Exemplo: Pretendeu-se a introdução da varfarina para evitar o tromboembolismo em caso de fibrilação atrial paroxística- conduta recomendável pela Medicina. A prudência recomendou a análise de interação medicamentosa com os demais fármacos em uso. A verificação da prescrição de amiodarona -medicamento que potencializa o efeito do anticoagulante- considerou o zelo de fazer controle laboratorial da anticoagulação oral de modo mais frequente para evitar excessos de dose e consequente efeito hemorrágico – conduta aplicável ao caso.
4- BITOLA ÉTICA SOB RISCO PELO DESEJO DO PACIENTE- Determinado método terapêutico é benefício conceitual para a circunstância clínica do caso.

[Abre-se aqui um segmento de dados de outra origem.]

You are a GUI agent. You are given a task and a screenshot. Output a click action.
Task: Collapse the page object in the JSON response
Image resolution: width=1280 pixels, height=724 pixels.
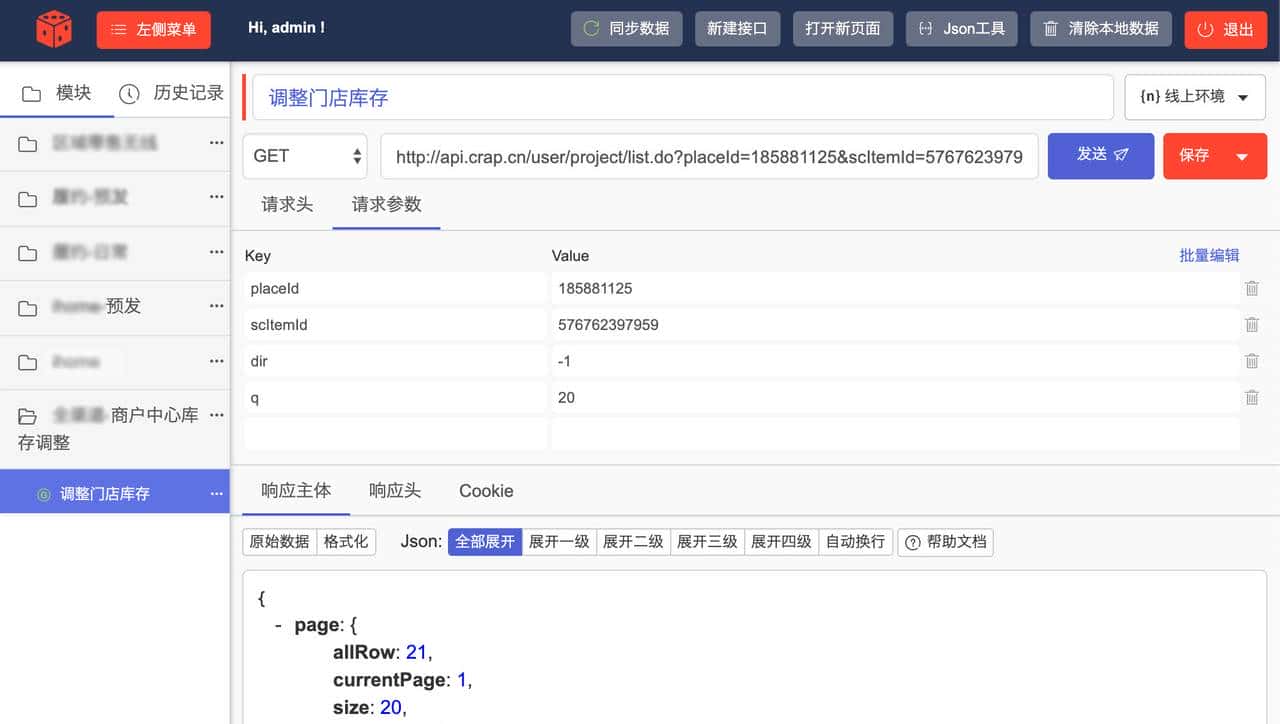[277, 624]
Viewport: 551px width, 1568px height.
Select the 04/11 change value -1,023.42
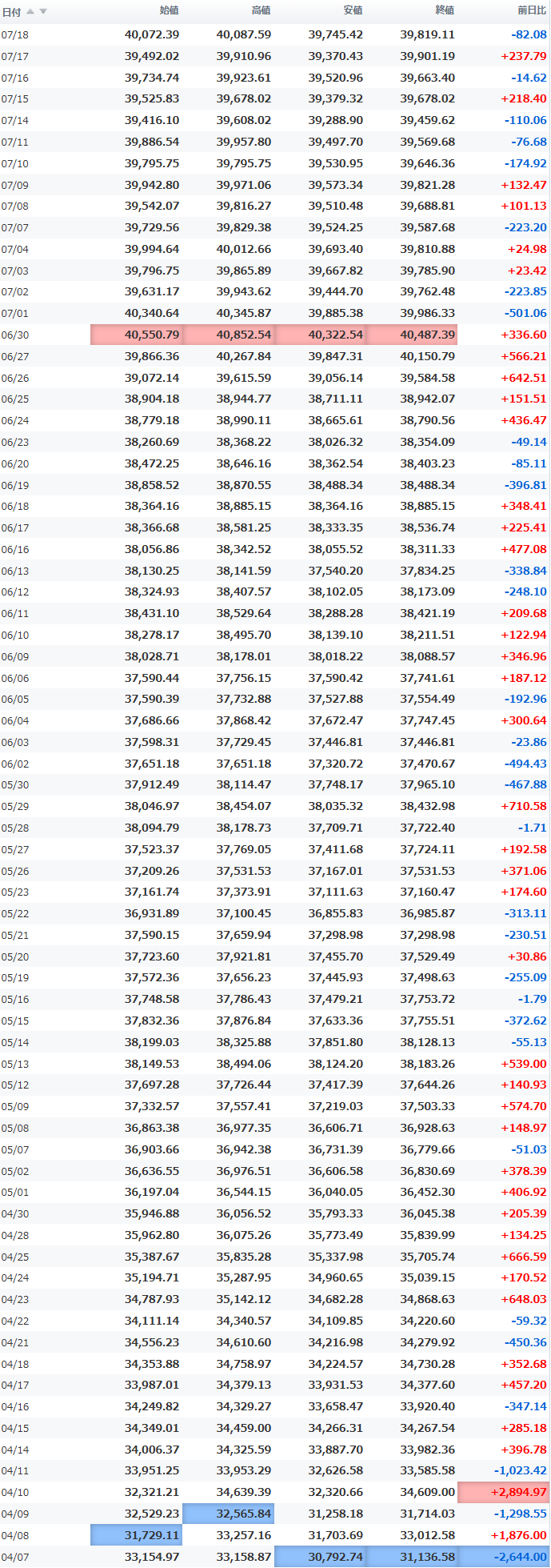(x=521, y=1470)
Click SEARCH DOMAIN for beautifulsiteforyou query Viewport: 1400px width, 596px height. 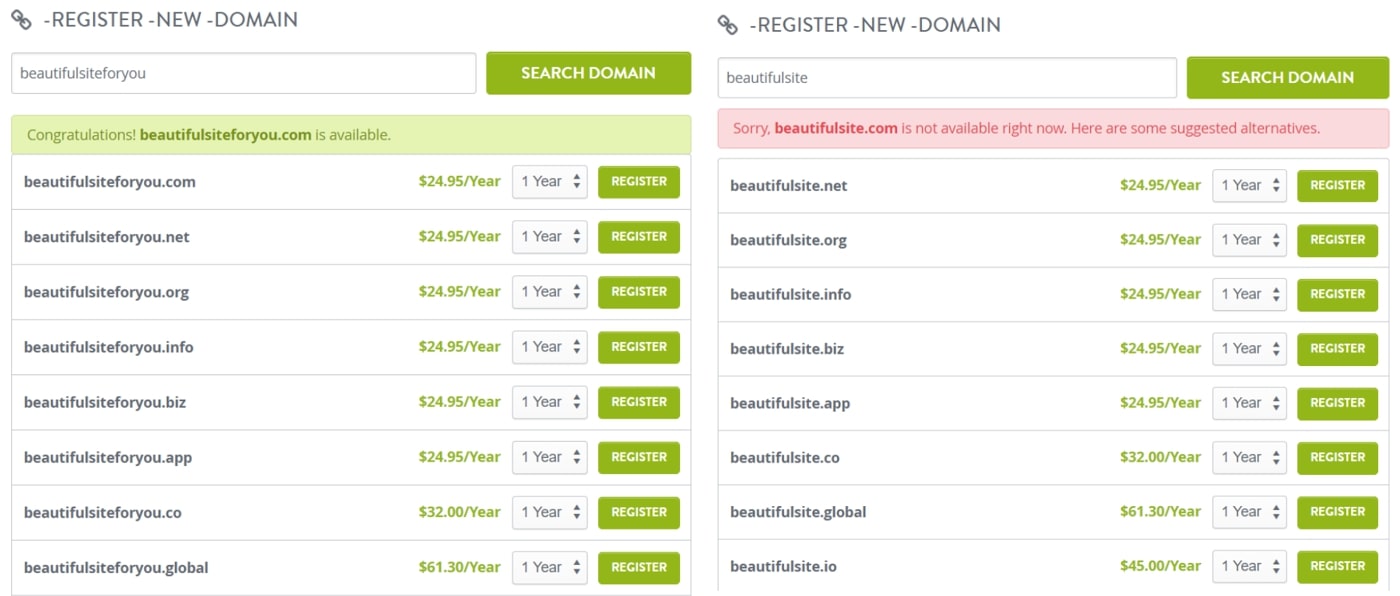(x=588, y=72)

Contudo, apesar da avaliação de segurança no uso, o paciente não deu o consentimento.
Exemplo: Pretendeu-se a realização de um exame complementar para específica confirmação da hipótese diagnóstica mais provável – conduta recomendável pela Medicina, a que o paciente negou submeter-se. O zelo recomendou que o médico fizesse a prescrição terapêutica segundo a conduta consentida, em função dos aspectos da autonomia, a baseada no raciocínio clínico sobre a anamnese, o exame físico e os exames complementares inespecíficos.
5- BITOLA ÉTICA SOB RISCO PELO SISTEMA DE SAÚDE (Equidade)- Determinado método terapêutico (cirúrgico) é benefício conceitual para a circunstância clínica do caso. Contudo, peculiaridades do sistema de saúde impediram a realização eletiva do ato operatório no curto prazo.
Exemplo: Pretendeu-se uma intervenção cirúrgica eletiva para portador de hérnia inguinal. A prudência recomendou a indicação cirúrgica, consentida pelo paciente. A ausência da realização do decidido por questão de vaga hospitalar possibilitou a progressão da história natural e a ocorrência de uma situação de Emergência (encarceramento/estrangulamento). Não ocorreu, pois, paralelismo entre prudência na tomada de decisão e zelo na execução do decidido. A nova condição mórbida sob distinta relação risco/benefíco obrigou à prudência de internação hospitalar imediata e ao zelo na sequente realização do ato operatório.
É essencial ter em mente que não basta ter atitudes de respeito à bitola ética, é necessário considerar um componente do ecossistema da beira do leito que, pela importância ética, deve ser mentalizado como “ser com vida”. Pela função de memória e de testemunha. É o prontuário do paciente. Propriedade do paciente, elaborado pelos profissionais da saúde, guardado pela instituição de saúde, protegido pelo sigilo profissional. Nesta inviolável documentação- verdadeiro diário íntimo do paciente-, o respeito à bitola ética faz-se no registro do praticado, incluindo as justificativas dos desvios do conceitualmente ideal que foram eticamente realizados, em face das individualidades do paciente.